请把下面的全部记录改写成编号列表，空行不要保留。

项目位置记录 -
=-=-=-=-=
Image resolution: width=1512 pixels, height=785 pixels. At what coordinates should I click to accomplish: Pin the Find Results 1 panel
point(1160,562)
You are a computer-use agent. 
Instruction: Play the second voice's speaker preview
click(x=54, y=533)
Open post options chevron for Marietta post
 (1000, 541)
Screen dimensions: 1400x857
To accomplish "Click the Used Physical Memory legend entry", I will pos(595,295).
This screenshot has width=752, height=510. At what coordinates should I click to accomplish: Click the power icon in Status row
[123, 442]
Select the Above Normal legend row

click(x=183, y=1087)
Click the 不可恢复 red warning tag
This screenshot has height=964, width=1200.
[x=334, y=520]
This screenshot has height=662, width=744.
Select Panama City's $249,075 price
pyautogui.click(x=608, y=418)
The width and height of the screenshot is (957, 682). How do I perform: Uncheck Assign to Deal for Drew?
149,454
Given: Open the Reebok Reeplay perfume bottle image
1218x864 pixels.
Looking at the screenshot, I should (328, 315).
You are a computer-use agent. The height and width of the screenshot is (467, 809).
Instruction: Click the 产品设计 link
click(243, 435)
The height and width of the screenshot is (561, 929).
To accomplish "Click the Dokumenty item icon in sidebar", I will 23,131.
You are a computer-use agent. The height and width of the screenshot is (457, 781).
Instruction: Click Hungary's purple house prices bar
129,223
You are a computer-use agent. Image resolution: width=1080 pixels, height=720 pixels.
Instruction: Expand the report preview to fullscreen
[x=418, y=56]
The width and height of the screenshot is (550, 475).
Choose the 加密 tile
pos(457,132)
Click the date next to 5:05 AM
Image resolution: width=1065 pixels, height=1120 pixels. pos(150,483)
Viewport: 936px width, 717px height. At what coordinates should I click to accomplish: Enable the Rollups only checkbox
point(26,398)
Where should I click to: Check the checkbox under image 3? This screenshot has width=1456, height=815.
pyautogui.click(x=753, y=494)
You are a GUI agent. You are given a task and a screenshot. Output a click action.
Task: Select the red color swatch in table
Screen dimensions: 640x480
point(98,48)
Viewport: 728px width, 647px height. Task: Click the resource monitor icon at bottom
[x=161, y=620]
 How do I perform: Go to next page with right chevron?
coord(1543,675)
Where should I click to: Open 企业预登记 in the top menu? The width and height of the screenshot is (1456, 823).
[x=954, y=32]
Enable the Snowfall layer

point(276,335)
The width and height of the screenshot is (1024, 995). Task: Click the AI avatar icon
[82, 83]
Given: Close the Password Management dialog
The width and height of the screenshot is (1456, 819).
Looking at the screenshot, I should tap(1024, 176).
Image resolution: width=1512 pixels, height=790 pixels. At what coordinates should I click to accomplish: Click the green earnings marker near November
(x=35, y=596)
=-=-=-=-=
练习答案 -
1. Image resolution: width=1512 pixels, height=785 pixels. At what coordinates should I click to accomplish: Pin the Find Results 1 panel
2. point(1160,562)
3. You are a computer-use agent. 
4. Instruction: Play the second voice's speaker preview
5. click(x=54, y=533)
6. Open post options chevron for Marietta post
7.  (1000, 541)
8. Screen dimensions: 1400x857
9. To accomplish "Click the Used Physical Memory legend entry", I will pos(595,295).
10. This screenshot has width=752, height=510. At what coordinates should I click to accomplish: Click the power icon in Status row
11. [123, 442]
12. Select the Above Normal legend row
13. click(x=183, y=1087)
14. Click the 不可恢复 red warning tag
15. This screenshot has height=964, width=1200.
16. [x=334, y=520]
17. This screenshot has height=662, width=744.
18. Select Panama City's $249,075 price
19. pyautogui.click(x=608, y=418)
20. The width and height of the screenshot is (957, 682). How do I perform: Uncheck Assign to Deal for Drew?
21. 149,454
22. Given: Open the Reebok Reeplay perfume bottle image
23. 1218x864 pixels.
24. Looking at the screenshot, I should (328, 315).
25. You are a computer-use agent. The height and width of the screenshot is (467, 809).
26. Instruction: Click the 产品设计 link
27. click(243, 435)
28. The height and width of the screenshot is (561, 929).
29. To accomplish "Click the Dokumenty item icon in sidebar", I will 23,131.
30. You are a computer-use agent. The height and width of the screenshot is (457, 781).
31. Instruction: Click Hungary's purple house prices bar
32. 129,223
33. You are a computer-use agent. Image resolution: width=1080 pixels, height=720 pixels.
34. Instruction: Expand the report preview to fullscreen
35. [x=418, y=56]
36. The width and height of the screenshot is (550, 475).
37. Choose the 加密 tile
38. pos(457,132)
39. Click the date next to 5:05 AM
40. Image resolution: width=1065 pixels, height=1120 pixels. pos(150,483)
41. Viewport: 936px width, 717px height. At what coordinates should I click to accomplish: Enable the Rollups only checkbox
42. point(26,398)
43. Where should I click to: Check the checkbox under image 3? This screenshot has width=1456, height=815.
44. pyautogui.click(x=753, y=494)
45. You are a GUI agent. You are given a task and a screenshot. Output a click action.
46. Task: Select the red color swatch in table
47. Screen dimensions: 640x480
48. point(98,48)
49. Viewport: 728px width, 647px height. Task: Click the resource monitor icon at bottom
50. [x=161, y=620]
51.  How do I perform: Go to next page with right chevron?
52. coord(1543,675)
53. Where should I click to: Open 企业预登记 in the top menu? The width and height of the screenshot is (1456, 823).
54. [x=954, y=32]
55. Enable the Snowfall layer
56. point(276,335)
57. The width and height of the screenshot is (1024, 995). Task: Click the AI avatar icon
58. [82, 83]
59. Given: Close the Password Management dialog
60. The width and height of the screenshot is (1456, 819).
61. Looking at the screenshot, I should tap(1024, 176).
62. Image resolution: width=1512 pixels, height=790 pixels. At what coordinates should I click to accomplish: Click the green earnings marker near November
63. (x=35, y=596)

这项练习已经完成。